「Click the 3:11 PM timestamp」がある行から「Action: tap(782, 34)」がある行までのエントリーだけを、「内容」と「答え」の2列のCSVで表してください。エントリー1つにつき1行とし、それぞれのフィールドは引用符で囲んで改行をスペースに変え、画像は入れないでください。

- **入力**:

########################################

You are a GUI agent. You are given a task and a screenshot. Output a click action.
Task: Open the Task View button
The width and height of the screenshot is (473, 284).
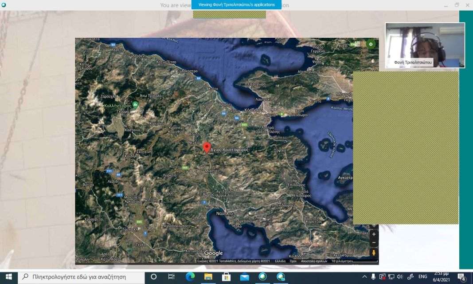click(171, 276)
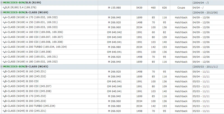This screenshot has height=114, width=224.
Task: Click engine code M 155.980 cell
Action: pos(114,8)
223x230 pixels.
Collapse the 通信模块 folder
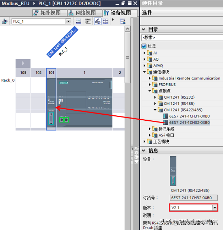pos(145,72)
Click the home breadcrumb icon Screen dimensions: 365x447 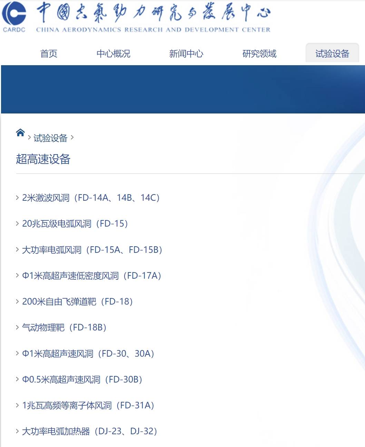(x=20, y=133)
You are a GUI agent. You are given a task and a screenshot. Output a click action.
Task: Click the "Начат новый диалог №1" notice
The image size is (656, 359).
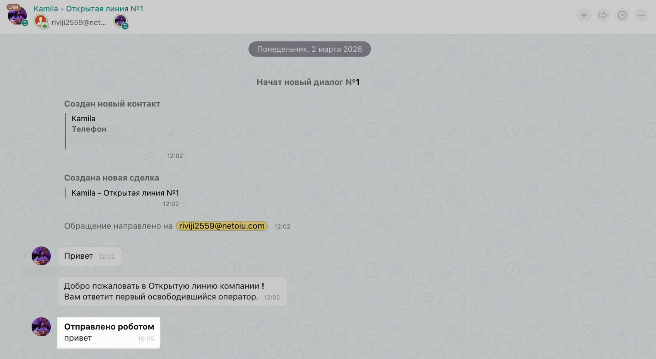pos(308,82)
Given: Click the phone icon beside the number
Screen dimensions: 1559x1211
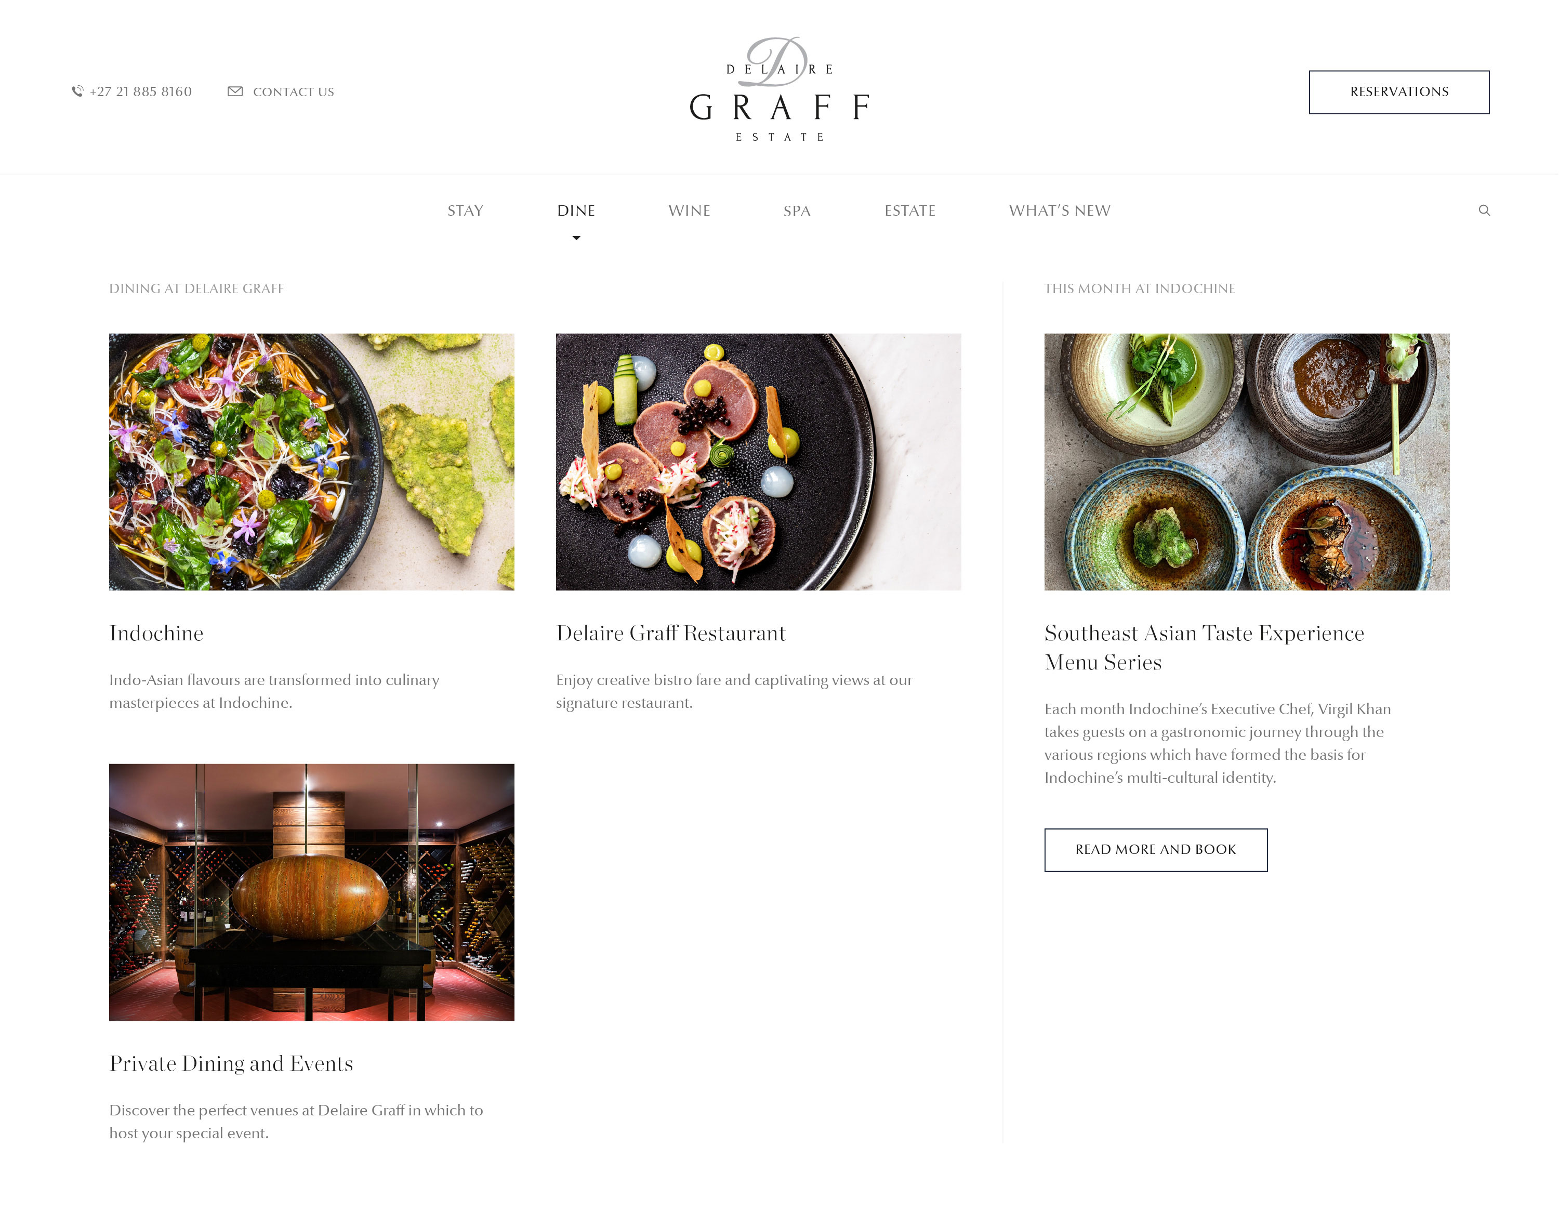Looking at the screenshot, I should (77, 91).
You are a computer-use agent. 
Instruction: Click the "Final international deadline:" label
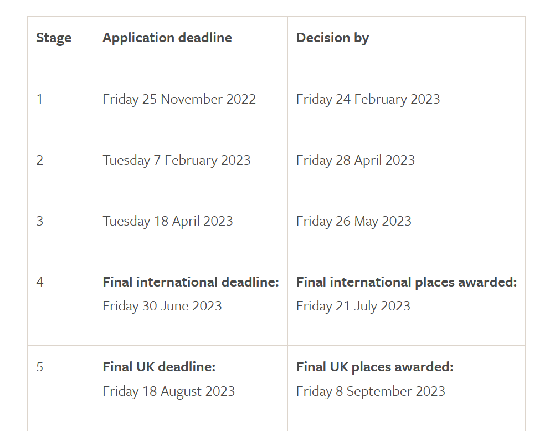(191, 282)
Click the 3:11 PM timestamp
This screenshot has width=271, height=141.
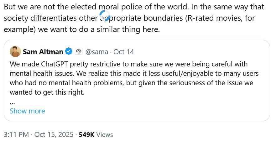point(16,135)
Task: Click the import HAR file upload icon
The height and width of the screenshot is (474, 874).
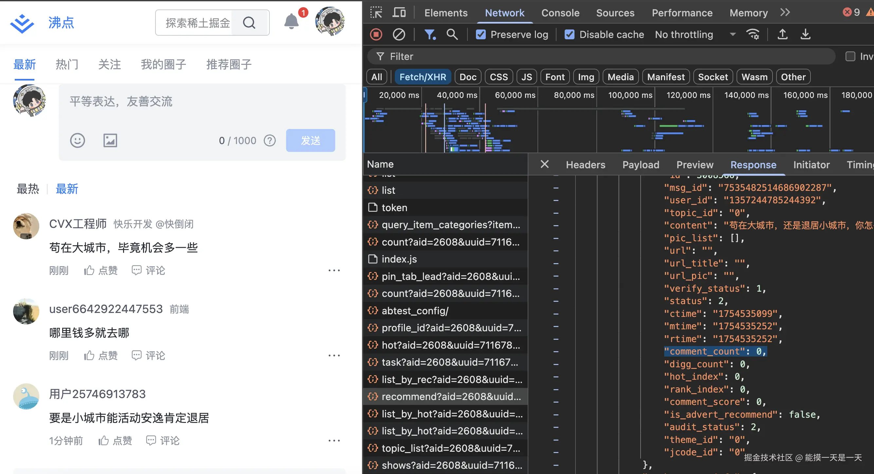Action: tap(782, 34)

########################################

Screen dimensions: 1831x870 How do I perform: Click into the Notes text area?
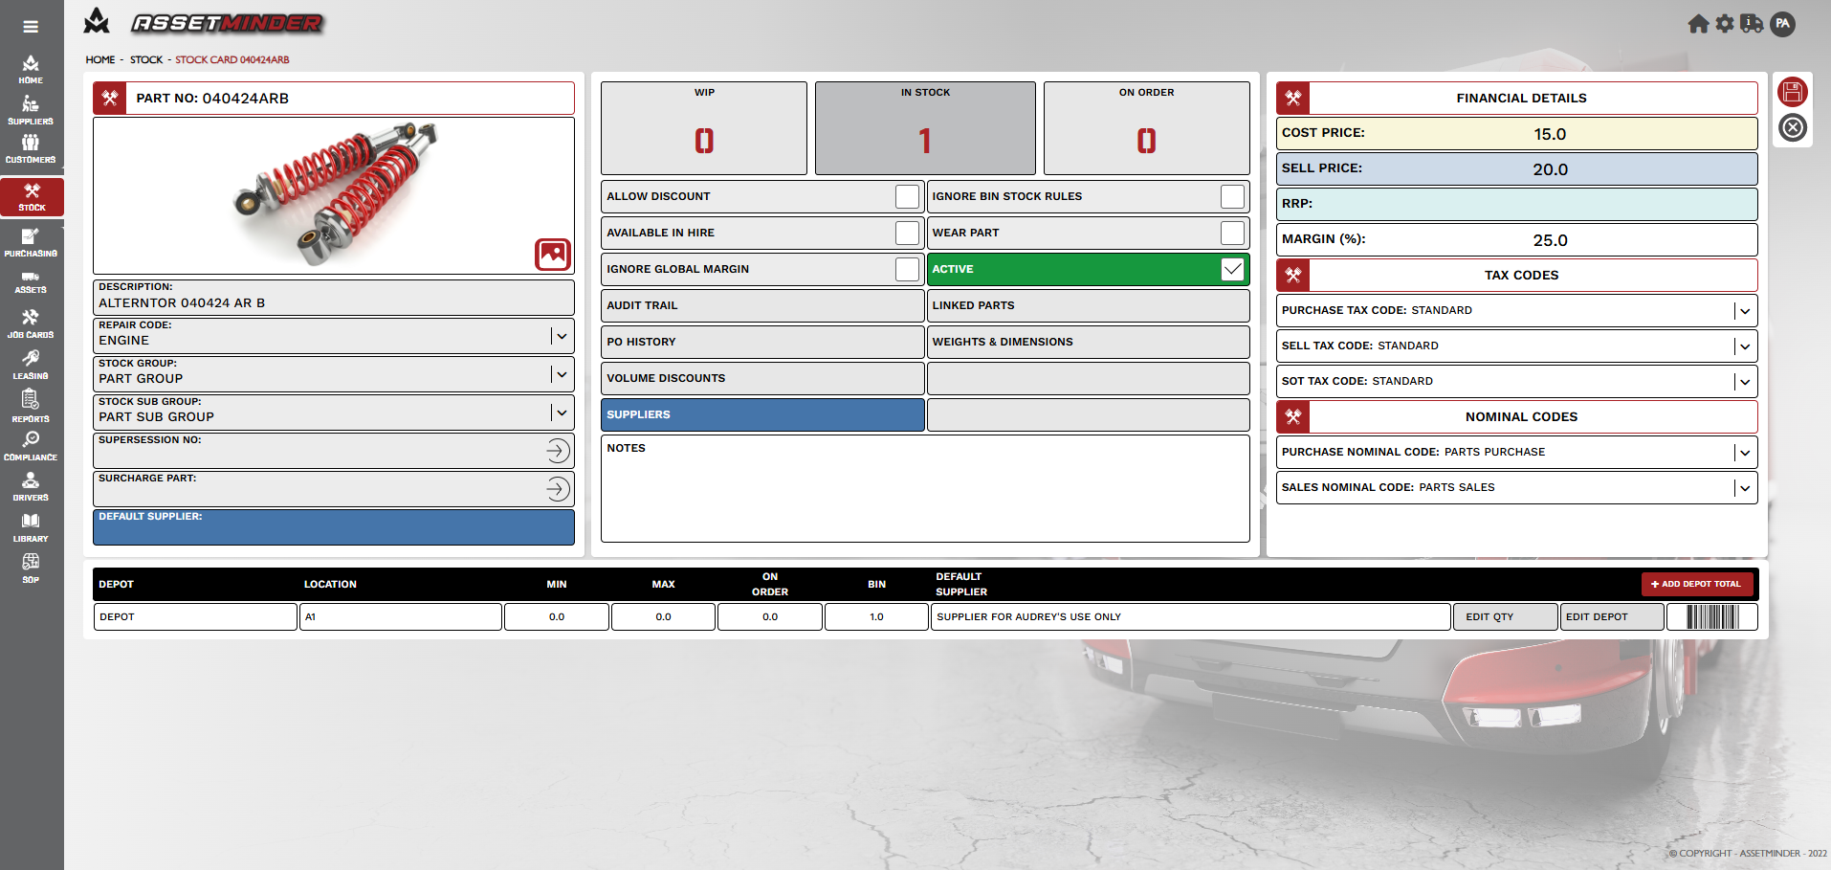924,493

########################################

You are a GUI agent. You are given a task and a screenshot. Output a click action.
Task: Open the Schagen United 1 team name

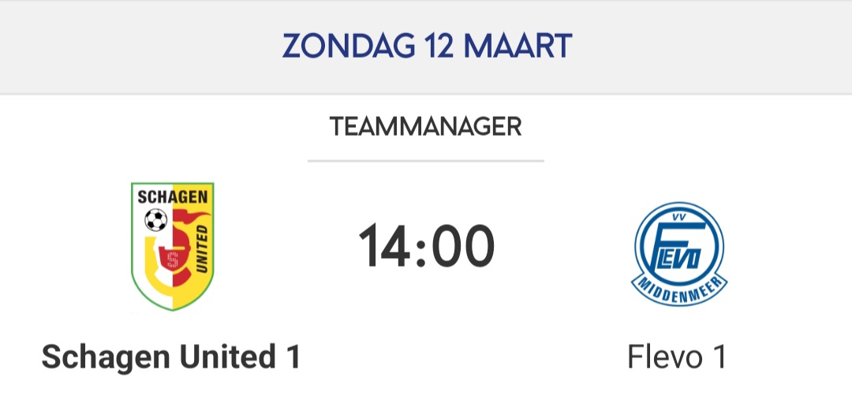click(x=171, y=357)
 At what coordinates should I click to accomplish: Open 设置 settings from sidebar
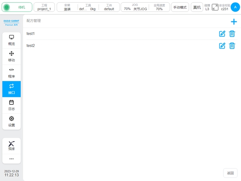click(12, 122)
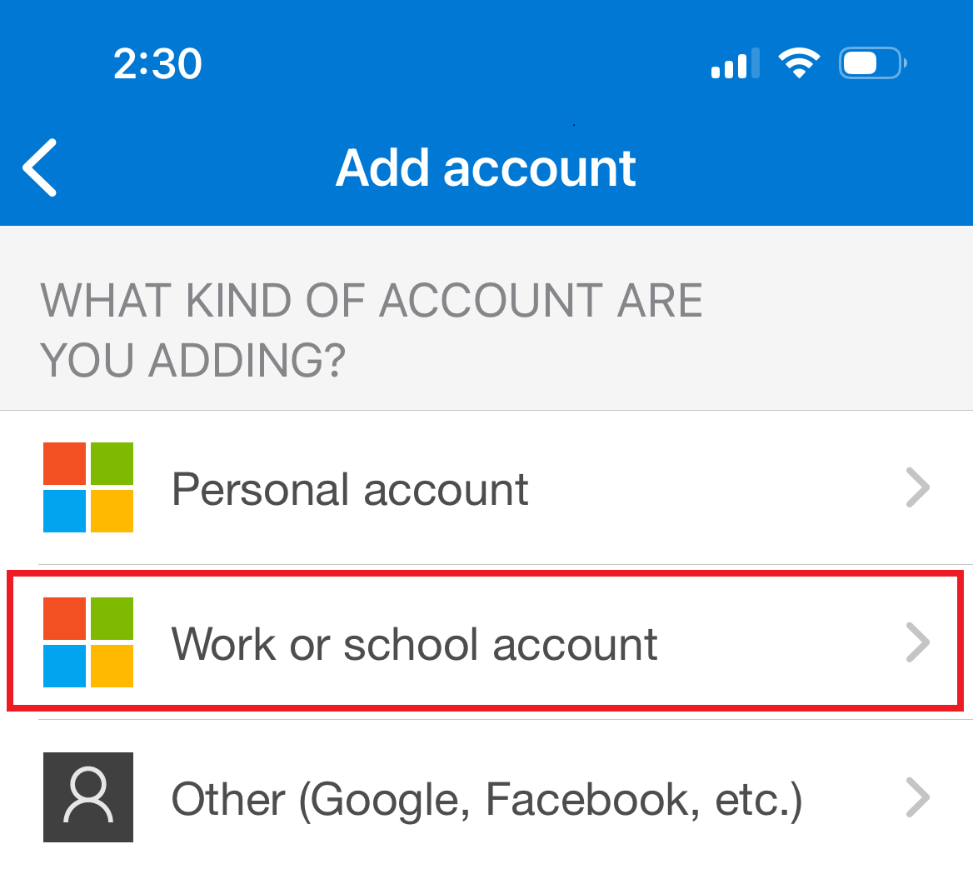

########################################

- **回答**:
内容,答え
"Click the 3:11 PM timestamp This screenshot has width=271, height=141.","point(16,135)"
"Task: Click the import HAR file upload icon The height and width of the screenshot is (474, 874).","Action: tap(782, 34)"